_Text segment_:
# I would like to wishlist movies by stars



## anotherme (Nov 24, 2004)

It is not possible right now. But it sure would keep me from missing some good movies.


----------



## lrhorer (Aug 31, 2003)

By whose estimation of what constitutes "good". Whose determination of how many stars is to be used? How is this information to be obtained by the TiVo? To be sure, there are databases on the internet with movie ratings. IMDB is one, and www.movie-xml.com is another. Neither of them have every movie, however, and they do not always agree on the movie rating. No two critics always do. There are some movies on some critics "worst" list that are on my "best" list and definitely vice-versa.

I'm just not sure this is at all practical, and even if so, I'm not sure you would find it as useful as you think. The idea just sounds rather "iffy", to me.


----------



## TonyD79 (Jan 4, 2002)

lrhorer said:


> By whose estimation of what constitutes "good". Whose determination of how many stars is to be used? How is this information to be obtained by the TiVo? To be sure, there are databases on the internet with movie ratings. IMDB is one, and www.movie-xml.com is another. Neither of them have every movie, however, and they do not always agree on the movie rating. No two critics always do. There are some movies on some critics "worst" list that are on my "best" list and definitely vice-versa.
> 
> I'm just not sure this is at all practical, and even if so, I'm not sure you would find it as useful as you think. The idea just sounds rather "iffy", to me.

_Recorded information_:

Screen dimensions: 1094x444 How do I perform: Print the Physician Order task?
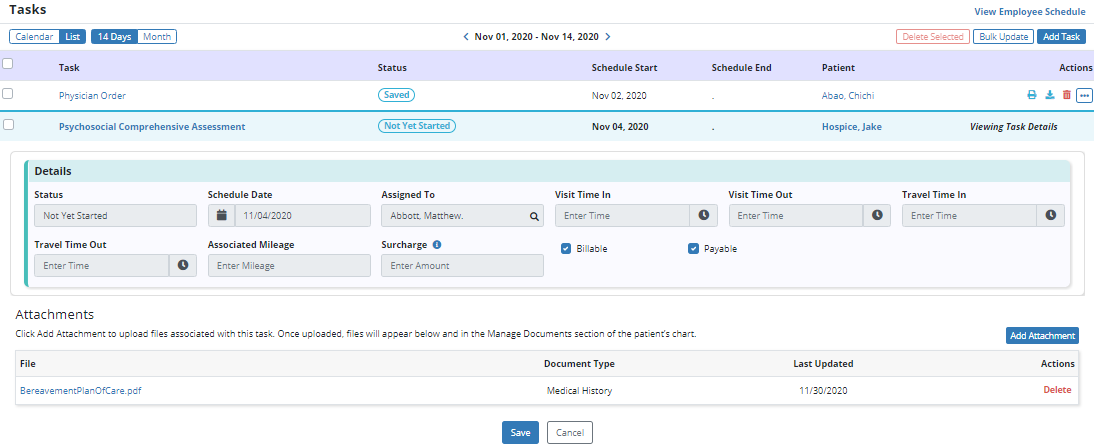coord(1032,95)
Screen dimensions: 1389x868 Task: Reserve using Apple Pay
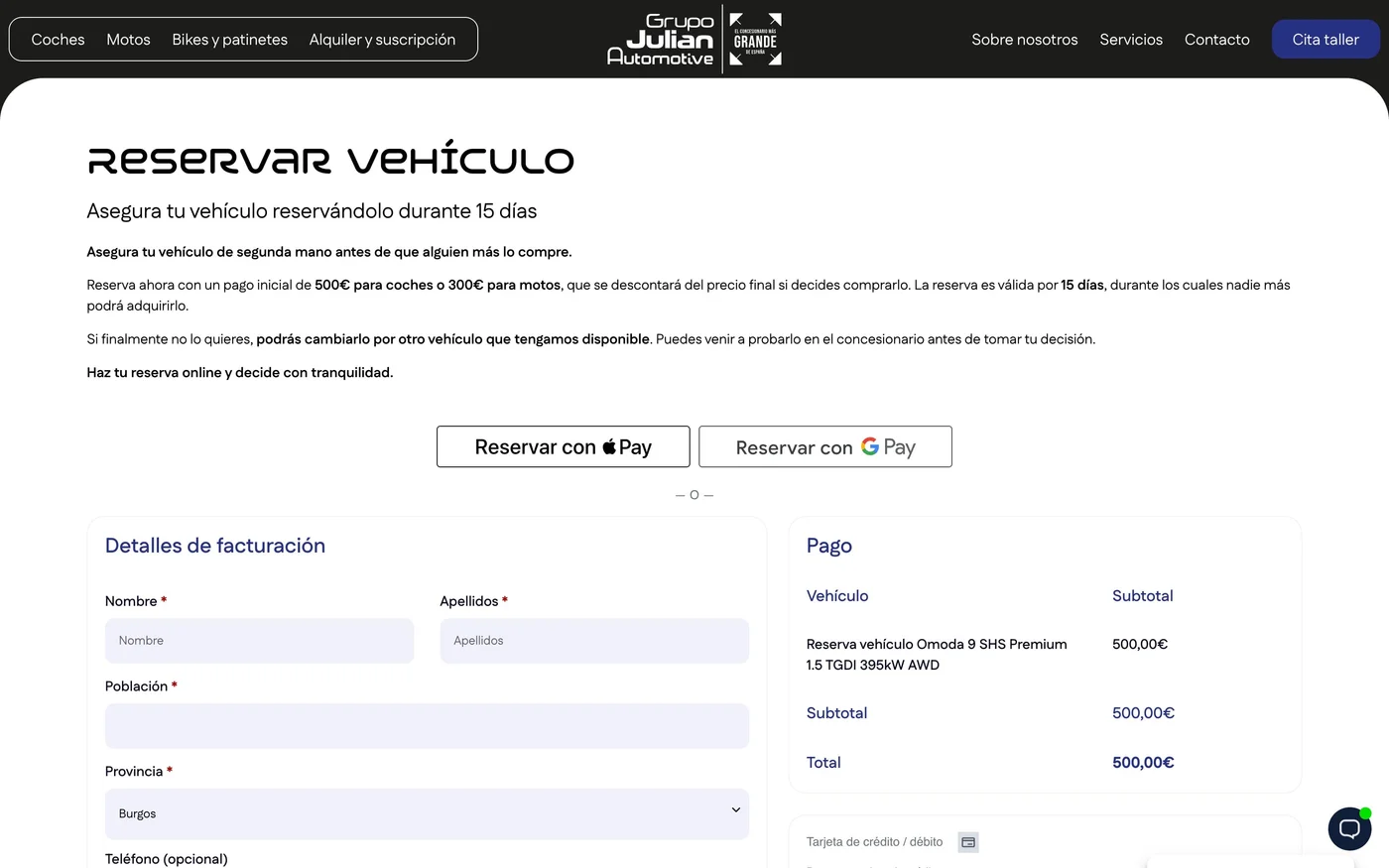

_Objectives_:
a. List the username of each poster in the forum thread about wishlisting movies by stars.
b. Please pick up the forum thread about wishlisting movies by stars after its last line and continue it.

_Responses in order_:
a.
anotherme
lrhorer
TonyD79

b.
So, the stars could vary by your tastes, but a wish list can be used just to review potential movies to watch. The data is there. Why bother including it in the description if you can't search on it.

I want the same capability. They do it on Netflix and on IMDB as you mention.


----------



## BobB (Aug 26, 2002)

TonyD79 said:


> I want the same capability. They do it on Netflix and on IMDB as you mention.


Netflix and IMDB maintain their own databases. TiVo only has access to the metadata attached to every program in the MPEG transport stream (the same metadata that it uses to compile the program guide).

However, since a star rating DOES appear in the program guide for movies (and thus is present in the metadata tables), it should be a relatively trivial job for TiVo to enable searching on it. In fact, if you could figure out what the ACSII text is in the metadata stream that the EPG (electronic program guide) generator sees and converts to those nice yellow stars, you could probably search on it today.

Just speculating...


----------



## lrhorer (Aug 31, 2003)

TonyD79 said:


> So, the stars could vary by your tastes


I'm not certain what you mean. The TiVo Suggestions routione does an astoundingly good job of selecting program based upon the user's taste, which is kind of the point, it seems to me. The stars rating is based upon someone *else's* taste, not the user's.



TonyD79 said:


> but a wish list can be used just to review potential movies to watch. The data is there. Why bother including it in the description if you can't search on it.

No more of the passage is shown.